> [WHAT THIS TASK INVOLVES] Copy the following lines word for word, with no changes.

Records that point to text and elements:
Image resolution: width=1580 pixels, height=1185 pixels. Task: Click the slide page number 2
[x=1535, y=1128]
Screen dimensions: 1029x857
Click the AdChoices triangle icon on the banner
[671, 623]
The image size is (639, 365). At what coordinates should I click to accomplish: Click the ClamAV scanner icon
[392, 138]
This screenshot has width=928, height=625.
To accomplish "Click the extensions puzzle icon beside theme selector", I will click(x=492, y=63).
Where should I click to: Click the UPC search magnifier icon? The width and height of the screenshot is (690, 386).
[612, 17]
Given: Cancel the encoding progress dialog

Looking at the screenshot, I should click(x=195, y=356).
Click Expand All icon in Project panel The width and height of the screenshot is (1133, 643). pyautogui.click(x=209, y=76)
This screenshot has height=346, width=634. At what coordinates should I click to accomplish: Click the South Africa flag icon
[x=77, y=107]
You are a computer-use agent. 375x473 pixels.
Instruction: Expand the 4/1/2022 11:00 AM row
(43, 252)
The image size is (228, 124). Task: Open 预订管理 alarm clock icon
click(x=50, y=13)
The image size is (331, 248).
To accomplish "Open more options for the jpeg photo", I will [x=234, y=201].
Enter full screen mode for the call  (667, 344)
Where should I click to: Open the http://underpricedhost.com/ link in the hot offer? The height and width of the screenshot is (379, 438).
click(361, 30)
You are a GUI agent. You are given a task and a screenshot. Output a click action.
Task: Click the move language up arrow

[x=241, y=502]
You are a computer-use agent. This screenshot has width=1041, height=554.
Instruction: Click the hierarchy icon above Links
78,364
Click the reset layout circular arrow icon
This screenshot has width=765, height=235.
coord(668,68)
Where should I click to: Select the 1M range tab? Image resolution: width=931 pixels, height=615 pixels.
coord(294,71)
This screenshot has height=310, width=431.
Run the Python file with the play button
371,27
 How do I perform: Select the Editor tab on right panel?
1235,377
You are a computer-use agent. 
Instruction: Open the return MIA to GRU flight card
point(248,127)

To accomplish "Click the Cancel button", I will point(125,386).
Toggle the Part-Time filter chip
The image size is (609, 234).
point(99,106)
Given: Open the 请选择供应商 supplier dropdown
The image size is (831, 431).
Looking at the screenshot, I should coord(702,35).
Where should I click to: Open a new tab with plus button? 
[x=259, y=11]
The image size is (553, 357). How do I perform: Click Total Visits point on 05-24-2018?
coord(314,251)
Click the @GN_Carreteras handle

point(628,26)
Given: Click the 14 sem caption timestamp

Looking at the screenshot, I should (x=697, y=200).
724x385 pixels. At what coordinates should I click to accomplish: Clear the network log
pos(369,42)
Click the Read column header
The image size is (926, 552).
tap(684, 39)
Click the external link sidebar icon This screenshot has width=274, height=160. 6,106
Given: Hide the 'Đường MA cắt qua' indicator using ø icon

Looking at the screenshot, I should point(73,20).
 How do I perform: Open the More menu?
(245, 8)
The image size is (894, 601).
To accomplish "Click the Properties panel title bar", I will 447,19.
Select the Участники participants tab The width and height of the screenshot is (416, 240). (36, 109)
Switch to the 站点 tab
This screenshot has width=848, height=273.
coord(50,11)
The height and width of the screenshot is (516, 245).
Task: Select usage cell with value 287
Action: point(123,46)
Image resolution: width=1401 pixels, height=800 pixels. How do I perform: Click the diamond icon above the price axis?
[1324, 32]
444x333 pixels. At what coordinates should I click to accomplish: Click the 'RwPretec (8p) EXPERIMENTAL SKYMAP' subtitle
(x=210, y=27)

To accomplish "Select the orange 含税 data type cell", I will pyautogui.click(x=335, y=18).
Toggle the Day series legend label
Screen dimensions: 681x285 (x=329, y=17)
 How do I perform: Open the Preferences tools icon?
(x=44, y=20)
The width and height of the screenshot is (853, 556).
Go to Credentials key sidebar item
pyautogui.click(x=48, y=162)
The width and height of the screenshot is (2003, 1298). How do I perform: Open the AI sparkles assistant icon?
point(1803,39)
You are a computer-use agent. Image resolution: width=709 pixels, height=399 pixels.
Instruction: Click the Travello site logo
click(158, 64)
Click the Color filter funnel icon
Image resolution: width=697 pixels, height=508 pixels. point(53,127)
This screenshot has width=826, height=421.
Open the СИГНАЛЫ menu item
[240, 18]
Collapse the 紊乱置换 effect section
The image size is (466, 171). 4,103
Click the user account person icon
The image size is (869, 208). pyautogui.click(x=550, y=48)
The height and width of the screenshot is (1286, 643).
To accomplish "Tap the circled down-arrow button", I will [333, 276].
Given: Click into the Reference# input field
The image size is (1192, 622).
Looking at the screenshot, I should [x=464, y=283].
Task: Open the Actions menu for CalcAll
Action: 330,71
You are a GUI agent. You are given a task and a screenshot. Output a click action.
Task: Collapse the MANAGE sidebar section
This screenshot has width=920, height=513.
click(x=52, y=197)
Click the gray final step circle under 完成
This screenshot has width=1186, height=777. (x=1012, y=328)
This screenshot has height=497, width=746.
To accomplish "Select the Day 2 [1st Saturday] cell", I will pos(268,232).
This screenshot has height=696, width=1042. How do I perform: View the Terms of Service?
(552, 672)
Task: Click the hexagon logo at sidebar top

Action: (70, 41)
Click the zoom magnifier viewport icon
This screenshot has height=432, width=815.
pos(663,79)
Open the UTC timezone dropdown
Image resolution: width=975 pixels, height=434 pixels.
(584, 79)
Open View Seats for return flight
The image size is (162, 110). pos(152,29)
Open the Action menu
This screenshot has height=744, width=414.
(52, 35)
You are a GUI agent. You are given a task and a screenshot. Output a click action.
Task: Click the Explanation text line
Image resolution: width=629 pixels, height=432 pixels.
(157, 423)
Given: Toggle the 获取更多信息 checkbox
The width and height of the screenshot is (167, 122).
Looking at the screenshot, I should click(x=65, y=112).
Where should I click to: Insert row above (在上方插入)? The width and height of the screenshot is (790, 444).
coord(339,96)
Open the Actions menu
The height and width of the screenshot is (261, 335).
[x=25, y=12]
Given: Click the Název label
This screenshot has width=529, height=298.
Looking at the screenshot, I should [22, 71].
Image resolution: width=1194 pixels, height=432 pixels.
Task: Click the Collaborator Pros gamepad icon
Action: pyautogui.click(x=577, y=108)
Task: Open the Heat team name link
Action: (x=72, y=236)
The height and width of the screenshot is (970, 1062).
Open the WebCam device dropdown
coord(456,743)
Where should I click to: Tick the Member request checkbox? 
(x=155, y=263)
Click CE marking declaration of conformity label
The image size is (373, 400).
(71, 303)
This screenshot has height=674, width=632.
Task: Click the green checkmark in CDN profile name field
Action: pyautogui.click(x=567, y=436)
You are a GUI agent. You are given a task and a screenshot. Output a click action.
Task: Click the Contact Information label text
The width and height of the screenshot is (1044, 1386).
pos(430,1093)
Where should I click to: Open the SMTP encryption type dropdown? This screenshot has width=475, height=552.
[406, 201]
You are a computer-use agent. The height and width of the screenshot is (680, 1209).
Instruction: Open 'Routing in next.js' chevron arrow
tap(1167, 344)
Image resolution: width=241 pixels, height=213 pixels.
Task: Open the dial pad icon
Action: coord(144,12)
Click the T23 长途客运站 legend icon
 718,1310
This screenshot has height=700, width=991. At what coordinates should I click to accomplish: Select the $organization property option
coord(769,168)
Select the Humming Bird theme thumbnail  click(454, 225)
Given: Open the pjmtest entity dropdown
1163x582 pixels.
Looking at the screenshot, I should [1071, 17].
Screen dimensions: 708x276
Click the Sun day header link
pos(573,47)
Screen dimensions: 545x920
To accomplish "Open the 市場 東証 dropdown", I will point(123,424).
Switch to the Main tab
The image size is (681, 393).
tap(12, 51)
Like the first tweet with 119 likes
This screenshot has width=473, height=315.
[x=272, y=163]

> [ANSWER]
Image resolution: width=1580 pixels, height=1185 pixels. Task: Click the slide page number 2
[x=1535, y=1128]
Screen dimensions: 1029x857
Click the AdChoices triangle icon on the banner
[671, 623]
The image size is (639, 365). At what coordinates should I click to accomplish: Click the ClamAV scanner icon
[392, 138]
This screenshot has width=928, height=625.
To accomplish "Click the extensions puzzle icon beside theme selector", I will click(x=492, y=63).
Where should I click to: Click the UPC search magnifier icon? The width and height of the screenshot is (690, 386).
[612, 17]
Given: Cancel the encoding progress dialog

Looking at the screenshot, I should click(x=195, y=356).
Click Expand All icon in Project panel The width and height of the screenshot is (1133, 643). pyautogui.click(x=209, y=76)
This screenshot has height=346, width=634. At what coordinates should I click to accomplish: Click the South Africa flag icon
[x=77, y=107]
You are a computer-use agent. 375x473 pixels.
Instruction: Expand the 4/1/2022 11:00 AM row
(43, 252)
The image size is (228, 124). Task: Open 预订管理 alarm clock icon
click(x=50, y=13)
The image size is (331, 248).
To accomplish "Open more options for the jpeg photo", I will [x=234, y=201].
Enter full screen mode for the call  (667, 344)
Where should I click to: Open the http://underpricedhost.com/ link in the hot offer? The height and width of the screenshot is (379, 438).
click(361, 30)
You are a GUI agent. You are given a task and a screenshot. Output a click action.
Task: Click the move language up arrow

[x=241, y=502]
You are a computer-use agent. This screenshot has width=1041, height=554.
Instruction: Click the hierarchy icon above Links
78,364
Click the reset layout circular arrow icon
This screenshot has width=765, height=235.
coord(668,68)
Where should I click to: Select the 1M range tab? Image resolution: width=931 pixels, height=615 pixels.
coord(294,71)
This screenshot has height=310, width=431.
Run the Python file with the play button
371,27
 How do I perform: Select the Editor tab on right panel?
1235,377
You are a computer-use agent. 
Instruction: Open the return MIA to GRU flight card
point(248,127)

To accomplish "Click the Cancel button", I will point(125,386).
Toggle the Part-Time filter chip
The image size is (609, 234).
point(99,106)
Given: Open the 请选择供应商 supplier dropdown
The image size is (831, 431).
Looking at the screenshot, I should coord(702,35).
Where should I click to: Open a new tab with plus button? 
[x=259, y=11]
The image size is (553, 357). How do I perform: Click Total Visits point on 05-24-2018?
coord(314,251)
Click the @GN_Carreteras handle

point(628,26)
Given: Click the 14 sem caption timestamp

Looking at the screenshot, I should (x=697, y=200).
724x385 pixels. At what coordinates should I click to accomplish: Clear the network log
pos(369,42)
Click the Read column header
The image size is (926, 552).
tap(684, 39)
Click the external link sidebar icon This screenshot has width=274, height=160. 6,106
Given: Hide the 'Đường MA cắt qua' indicator using ø icon

Looking at the screenshot, I should point(73,20).
 How do I perform: Open the More menu?
(245, 8)
The image size is (894, 601).
To accomplish "Click the Properties panel title bar", I will 447,19.
Select the Участники participants tab The width and height of the screenshot is (416, 240). (36, 109)
Switch to the 站点 tab
This screenshot has width=848, height=273.
coord(50,11)
The height and width of the screenshot is (516, 245).
Task: Select usage cell with value 287
Action: point(123,46)
Image resolution: width=1401 pixels, height=800 pixels. How do I perform: Click the diamond icon above the price axis?
[1324, 32]
444x333 pixels. At what coordinates should I click to accomplish: Click the 'RwPretec (8p) EXPERIMENTAL SKYMAP' subtitle
(x=210, y=27)

To accomplish "Select the orange 含税 data type cell", I will pyautogui.click(x=335, y=18).
Toggle the Day series legend label
Screen dimensions: 681x285 (x=329, y=17)
 How do I perform: Open the Preferences tools icon?
(x=44, y=20)
The width and height of the screenshot is (853, 556).
Go to Credentials key sidebar item
pyautogui.click(x=48, y=162)
The width and height of the screenshot is (2003, 1298). How do I perform: Open the AI sparkles assistant icon?
point(1803,39)
You are a computer-use agent. Image resolution: width=709 pixels, height=399 pixels.
Instruction: Click the Travello site logo
click(158, 64)
Click the Color filter funnel icon
Image resolution: width=697 pixels, height=508 pixels. point(53,127)
This screenshot has width=826, height=421.
Open the СИГНАЛЫ menu item
[240, 18]
Collapse the 紊乱置换 effect section
The image size is (466, 171). 4,103
Click the user account person icon
The image size is (869, 208). pyautogui.click(x=550, y=48)
The height and width of the screenshot is (1286, 643).
To accomplish "Tap the circled down-arrow button", I will [333, 276].
Given: Click into the Reference# input field
The image size is (1192, 622).
Looking at the screenshot, I should [x=464, y=283].
Task: Open the Actions menu for CalcAll
Action: 330,71
You are a GUI agent. You are given a task and a screenshot. Output a click action.
Task: Collapse the MANAGE sidebar section
This screenshot has width=920, height=513.
click(x=52, y=197)
Click the gray final step circle under 完成
This screenshot has width=1186, height=777. (x=1012, y=328)
This screenshot has height=497, width=746.
To accomplish "Select the Day 2 [1st Saturday] cell", I will pos(268,232).
This screenshot has height=696, width=1042. How do I perform: View the Terms of Service?
(552, 672)
Task: Click the hexagon logo at sidebar top

Action: (70, 41)
Click the zoom magnifier viewport icon
This screenshot has height=432, width=815.
pos(663,79)
Open the UTC timezone dropdown
Image resolution: width=975 pixels, height=434 pixels.
(584, 79)
Open View Seats for return flight
The image size is (162, 110). pos(152,29)
Open the Action menu
This screenshot has height=744, width=414.
(52, 35)
You are a GUI agent. You are given a task and a screenshot. Output a click action.
Task: Click the Explanation text line
Image resolution: width=629 pixels, height=432 pixels.
(157, 423)
Given: Toggle the 获取更多信息 checkbox
The width and height of the screenshot is (167, 122).
Looking at the screenshot, I should click(x=65, y=112).
Where should I click to: Insert row above (在上方插入)? The width and height of the screenshot is (790, 444).
coord(339,96)
Open the Actions menu
The height and width of the screenshot is (261, 335).
[x=25, y=12]
Given: Click the Název label
This screenshot has width=529, height=298.
Looking at the screenshot, I should [22, 71].
Image resolution: width=1194 pixels, height=432 pixels.
Task: Click the Collaborator Pros gamepad icon
Action: pyautogui.click(x=577, y=108)
Task: Open the Heat team name link
Action: (x=72, y=236)
The height and width of the screenshot is (970, 1062).
Open the WebCam device dropdown
coord(456,743)
Where should I click to: Tick the Member request checkbox? 
(x=155, y=263)
Click CE marking declaration of conformity label
The image size is (373, 400).
(71, 303)
This screenshot has height=674, width=632.
Task: Click the green checkmark in CDN profile name field
Action: pyautogui.click(x=567, y=436)
You are a GUI agent. You are given a task and a screenshot. Output a click action.
Task: Click the Contact Information label text
The width and height of the screenshot is (1044, 1386).
pos(430,1093)
Where should I click to: Open the SMTP encryption type dropdown? This screenshot has width=475, height=552.
[406, 201]
You are a computer-use agent. The height and width of the screenshot is (680, 1209).
Instruction: Open 'Routing in next.js' chevron arrow
tap(1167, 344)
Image resolution: width=241 pixels, height=213 pixels.
Task: Open the dial pad icon
Action: coord(144,12)
Click the T23 长途客运站 legend icon
 718,1310
This screenshot has height=700, width=991. At what coordinates should I click to accomplish: Select the $organization property option
coord(769,168)
Select the Humming Bird theme thumbnail  click(454, 225)
Given: Open the pjmtest entity dropdown
1163x582 pixels.
Looking at the screenshot, I should [1071, 17].
Screen dimensions: 708x276
Click the Sun day header link
pos(573,47)
Screen dimensions: 545x920
To accomplish "Open the 市場 東証 dropdown", I will point(123,424).
Switch to the Main tab
The image size is (681, 393).
tap(12, 51)
Like the first tweet with 119 likes
This screenshot has width=473, height=315.
[x=272, y=163]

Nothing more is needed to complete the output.